***** Listing

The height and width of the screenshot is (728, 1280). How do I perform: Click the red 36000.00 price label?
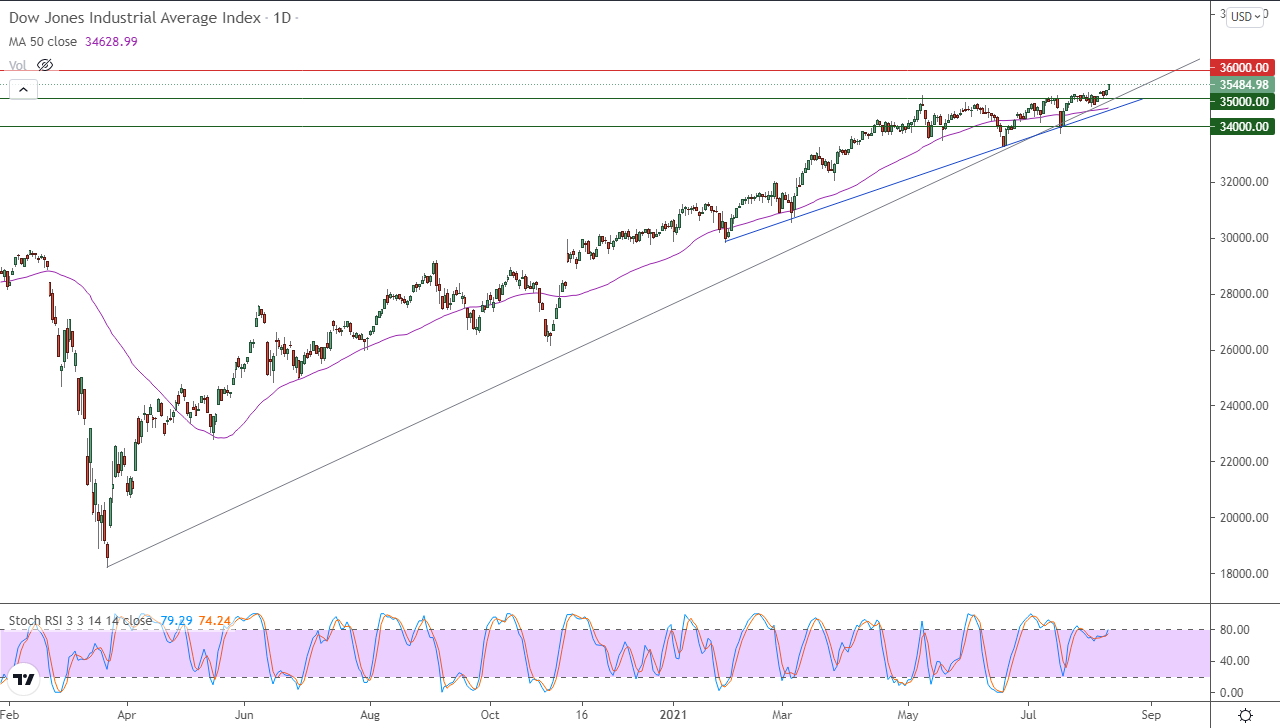(1244, 68)
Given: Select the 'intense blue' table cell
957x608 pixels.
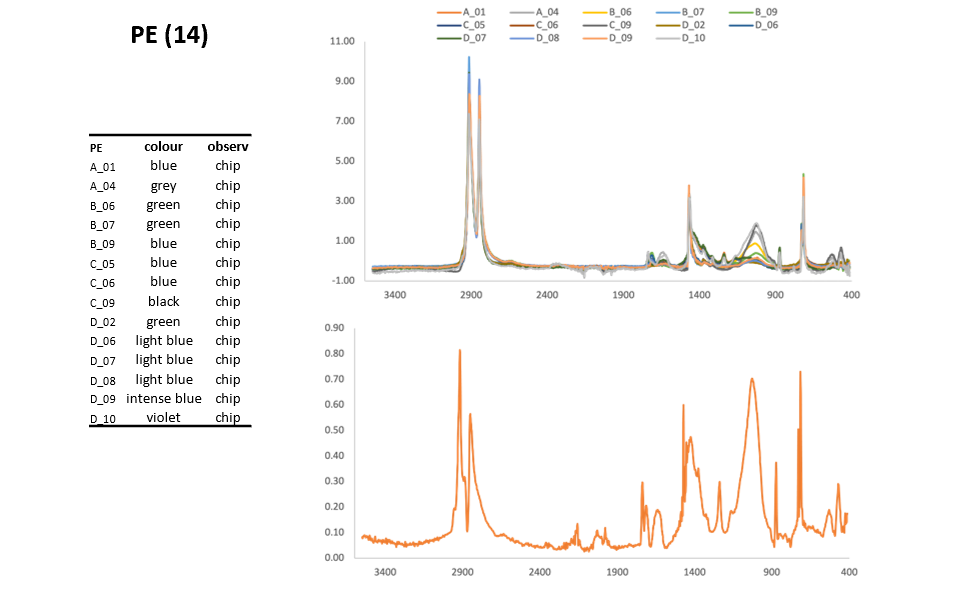Looking at the screenshot, I should (x=163, y=399).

**********

## Task to carry out
Starting with the row that contains "Given: Select the 'intense blue' table cell" and going on through the last row, write those rows again with "pixels" swapped for "px" and everything else unchanged. Leave the pictures out.

## Result of the task
Given: Select the 'intense blue' table cell
957x608 px.
Looking at the screenshot, I should (x=163, y=399).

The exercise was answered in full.